A Verb with Its Sleeves Rolled Up

David W. Orr is the author of the recently published Down to the Wire: Confronting Climate Collapse (OUP). As his title suggests, one major theme of his writing and teaching is the squaring up to truth that is necessary to create broad cultural change as a means of tackling and adapting to environmental change. Central to this endeavour is the distinction between optimism and hope. In a short article for Conservation Biology, Orr states that:

Optimism is the recognition that the odds are in your favor; hope is the faith that things will work out whatever the odds. Hope is a verb with its sleeves rolled up. Hopeful people are actively engaged in defying or changing the odds. Optimism leans back, puts its feet up, and wears a confident look […]. I know of no good reason for anyone to be optimistic about the human future, but I know a lot of reasons to be hopeful.”

The word hope has been brought to attention in activist circles by Rebecca Solnit’s Hope in the Dark (2004), and in broader public discourse by Barack Obama’s The Audacity of Hope… (2006). Orr notes that hope:

“requires us to check our optimism at the door and enter the future without illusions. It requires a level of honesty, self-awareness and sobriety that is difficult to summon and sustain.”

Whatever the difficulties this is, Orr claims, just the kind of thinking necessary in the face of climate change. In this context, Obama’s “audacity” seems incorrect. While the term implies boldness, daring and bravery, it can also indicate recklessness and, as the OED suggests, a “disregard for consequences […] or morality.” If we are to be hopeful about our changing climate, it must be with consequences and morals very much in mind. Leaving audacity to one side, however, hope does seem a useful watchword:

“Authentic hope, in other words, is made of sterner stuff than optimism. It must be rooted in the truth as best we can see it, knowing that our vision is always partial. Hope requires the courage to reach farther, dig deeper, confront our limits and those of nature, work harder, and dream dreams” (Orr).
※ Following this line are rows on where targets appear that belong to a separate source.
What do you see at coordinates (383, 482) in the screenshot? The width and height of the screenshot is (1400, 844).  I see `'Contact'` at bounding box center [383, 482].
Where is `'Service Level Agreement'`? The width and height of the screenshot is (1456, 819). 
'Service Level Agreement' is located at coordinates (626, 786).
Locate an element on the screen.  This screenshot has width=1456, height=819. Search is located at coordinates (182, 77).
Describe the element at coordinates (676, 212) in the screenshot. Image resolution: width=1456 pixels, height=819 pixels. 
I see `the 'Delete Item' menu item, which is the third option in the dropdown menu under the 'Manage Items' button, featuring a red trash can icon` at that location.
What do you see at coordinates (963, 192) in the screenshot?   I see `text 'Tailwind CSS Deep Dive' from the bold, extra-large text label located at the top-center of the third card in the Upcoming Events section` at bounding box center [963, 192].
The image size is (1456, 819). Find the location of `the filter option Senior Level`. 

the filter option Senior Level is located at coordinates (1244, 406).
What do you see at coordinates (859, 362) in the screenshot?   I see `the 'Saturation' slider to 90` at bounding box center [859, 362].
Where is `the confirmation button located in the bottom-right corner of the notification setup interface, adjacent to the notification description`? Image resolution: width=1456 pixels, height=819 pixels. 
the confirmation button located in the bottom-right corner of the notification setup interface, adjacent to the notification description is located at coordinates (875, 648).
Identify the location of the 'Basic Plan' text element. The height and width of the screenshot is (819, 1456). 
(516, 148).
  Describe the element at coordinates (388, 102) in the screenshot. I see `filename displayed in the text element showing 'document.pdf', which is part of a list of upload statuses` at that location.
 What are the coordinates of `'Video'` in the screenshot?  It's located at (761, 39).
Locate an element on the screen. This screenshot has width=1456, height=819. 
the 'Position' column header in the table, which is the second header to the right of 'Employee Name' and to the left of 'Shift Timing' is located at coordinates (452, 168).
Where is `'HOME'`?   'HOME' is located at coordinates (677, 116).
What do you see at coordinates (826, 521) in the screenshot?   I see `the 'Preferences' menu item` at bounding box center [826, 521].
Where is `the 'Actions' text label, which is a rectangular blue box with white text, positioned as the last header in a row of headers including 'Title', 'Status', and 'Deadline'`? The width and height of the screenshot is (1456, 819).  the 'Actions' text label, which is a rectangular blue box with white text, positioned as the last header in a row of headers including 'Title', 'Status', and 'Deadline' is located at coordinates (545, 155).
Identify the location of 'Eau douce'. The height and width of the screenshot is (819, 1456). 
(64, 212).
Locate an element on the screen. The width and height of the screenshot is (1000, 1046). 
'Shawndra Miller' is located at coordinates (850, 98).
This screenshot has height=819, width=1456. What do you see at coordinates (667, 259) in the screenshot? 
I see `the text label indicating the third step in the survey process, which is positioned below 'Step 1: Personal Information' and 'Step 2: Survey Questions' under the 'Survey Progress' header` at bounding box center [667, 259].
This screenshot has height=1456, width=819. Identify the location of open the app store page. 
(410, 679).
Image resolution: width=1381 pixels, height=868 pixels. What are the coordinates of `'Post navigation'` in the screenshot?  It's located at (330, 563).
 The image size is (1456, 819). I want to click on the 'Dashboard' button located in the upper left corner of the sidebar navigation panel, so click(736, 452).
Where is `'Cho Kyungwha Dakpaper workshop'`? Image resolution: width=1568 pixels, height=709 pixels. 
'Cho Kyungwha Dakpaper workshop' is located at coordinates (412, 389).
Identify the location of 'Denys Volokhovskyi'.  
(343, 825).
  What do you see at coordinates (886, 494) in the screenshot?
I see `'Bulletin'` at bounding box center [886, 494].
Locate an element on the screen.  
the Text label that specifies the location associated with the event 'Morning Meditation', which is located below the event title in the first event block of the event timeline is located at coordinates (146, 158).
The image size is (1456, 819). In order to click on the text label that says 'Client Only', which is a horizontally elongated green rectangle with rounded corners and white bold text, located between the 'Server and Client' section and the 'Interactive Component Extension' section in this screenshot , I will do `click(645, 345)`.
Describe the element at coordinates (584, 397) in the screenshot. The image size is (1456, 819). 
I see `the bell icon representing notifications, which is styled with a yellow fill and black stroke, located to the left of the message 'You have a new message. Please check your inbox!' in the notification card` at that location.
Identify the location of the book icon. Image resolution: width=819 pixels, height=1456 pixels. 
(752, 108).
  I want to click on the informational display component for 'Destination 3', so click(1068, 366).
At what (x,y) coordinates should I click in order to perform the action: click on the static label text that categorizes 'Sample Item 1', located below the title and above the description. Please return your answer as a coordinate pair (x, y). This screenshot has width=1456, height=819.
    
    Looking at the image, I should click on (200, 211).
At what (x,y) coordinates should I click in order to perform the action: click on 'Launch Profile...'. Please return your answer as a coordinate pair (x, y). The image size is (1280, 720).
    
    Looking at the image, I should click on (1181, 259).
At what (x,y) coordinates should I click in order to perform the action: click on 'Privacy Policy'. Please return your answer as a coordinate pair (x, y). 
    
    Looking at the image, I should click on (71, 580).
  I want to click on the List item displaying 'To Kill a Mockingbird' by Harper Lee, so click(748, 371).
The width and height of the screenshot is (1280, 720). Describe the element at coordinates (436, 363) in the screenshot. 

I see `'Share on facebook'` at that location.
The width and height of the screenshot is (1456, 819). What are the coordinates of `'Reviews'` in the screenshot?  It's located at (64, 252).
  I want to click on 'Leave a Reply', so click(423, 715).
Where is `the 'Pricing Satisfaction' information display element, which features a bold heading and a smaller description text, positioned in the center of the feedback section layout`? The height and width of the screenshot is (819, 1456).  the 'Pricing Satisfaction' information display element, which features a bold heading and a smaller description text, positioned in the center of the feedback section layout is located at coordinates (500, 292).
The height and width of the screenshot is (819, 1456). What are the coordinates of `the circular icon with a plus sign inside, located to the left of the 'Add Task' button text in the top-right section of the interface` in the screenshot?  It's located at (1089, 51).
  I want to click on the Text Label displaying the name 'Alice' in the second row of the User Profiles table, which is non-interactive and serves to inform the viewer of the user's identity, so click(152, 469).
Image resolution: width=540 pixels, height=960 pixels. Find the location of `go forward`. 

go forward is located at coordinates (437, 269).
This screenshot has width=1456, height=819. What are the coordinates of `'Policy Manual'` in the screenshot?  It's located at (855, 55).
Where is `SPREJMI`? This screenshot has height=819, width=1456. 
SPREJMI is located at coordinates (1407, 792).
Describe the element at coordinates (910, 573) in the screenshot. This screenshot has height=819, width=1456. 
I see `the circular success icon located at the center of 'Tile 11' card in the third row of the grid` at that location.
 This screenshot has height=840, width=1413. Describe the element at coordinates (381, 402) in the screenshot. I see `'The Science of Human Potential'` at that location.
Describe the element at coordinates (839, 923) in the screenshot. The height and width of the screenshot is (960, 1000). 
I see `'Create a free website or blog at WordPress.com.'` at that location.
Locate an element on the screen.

This rooting in the truth is, for Orr, crucial. The blindness of optimism, much as it prevents panic, cannot create change, since it avoids the sterner future vision of hope. Hope is never blind, although it may suffer a recognised partial vision. Orr writes, therefore, that as an educator “I […] earn my keep by perpetuating the quaint belief that if people only knew more they would act better.” Much as this view goes against recent evidence discussed here at springcoppice, perhaps we should all continue to hope that this greater knowledge / acting better relationship might again obtain, and that educators and storytellers (who “dream dreams”) will have a major role to play in forming this motivating connection.